(Dataset entries)
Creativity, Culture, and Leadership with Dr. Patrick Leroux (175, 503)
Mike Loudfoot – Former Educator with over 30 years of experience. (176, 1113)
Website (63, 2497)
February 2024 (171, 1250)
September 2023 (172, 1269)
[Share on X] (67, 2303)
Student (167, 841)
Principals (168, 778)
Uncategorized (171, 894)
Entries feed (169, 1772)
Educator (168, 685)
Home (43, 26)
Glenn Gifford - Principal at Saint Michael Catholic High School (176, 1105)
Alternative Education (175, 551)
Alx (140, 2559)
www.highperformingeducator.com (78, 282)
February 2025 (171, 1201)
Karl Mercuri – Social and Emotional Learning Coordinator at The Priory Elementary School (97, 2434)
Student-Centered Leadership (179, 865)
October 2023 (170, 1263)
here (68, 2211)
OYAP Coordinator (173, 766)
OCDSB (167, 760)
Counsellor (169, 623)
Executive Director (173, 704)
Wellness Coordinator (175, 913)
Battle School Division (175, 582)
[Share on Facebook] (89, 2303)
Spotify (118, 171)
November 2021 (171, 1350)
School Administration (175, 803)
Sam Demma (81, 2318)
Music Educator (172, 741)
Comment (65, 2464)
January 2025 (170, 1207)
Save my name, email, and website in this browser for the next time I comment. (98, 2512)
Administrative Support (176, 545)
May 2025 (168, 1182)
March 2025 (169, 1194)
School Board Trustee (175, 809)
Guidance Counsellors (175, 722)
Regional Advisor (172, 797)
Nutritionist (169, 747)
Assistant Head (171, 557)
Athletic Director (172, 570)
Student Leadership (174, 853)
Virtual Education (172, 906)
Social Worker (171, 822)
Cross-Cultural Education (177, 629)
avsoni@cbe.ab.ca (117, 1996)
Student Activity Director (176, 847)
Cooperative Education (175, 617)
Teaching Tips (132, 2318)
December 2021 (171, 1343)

## Exercise requirements
Take the line holding "School Board Trustee (175, 809)" and the lines after it through the end of the entries. Retype them exactly and add nothing.

## Solution below
School Board Trustee (175, 809)
Guidance Counsellors (175, 722)
Regional Advisor (172, 797)
Nutritionist (169, 747)
Assistant Head (171, 557)
Athletic Director (172, 570)
Student Leadership (174, 853)
Virtual Education (172, 906)
Social Worker (171, 822)
Cross-Cultural Education (177, 629)
avsoni@cbe.ab.ca (117, 1996)
Student Activity Director (176, 847)
Cooperative Education (175, 617)
Teaching Tips (132, 2318)
December 2021 (171, 1343)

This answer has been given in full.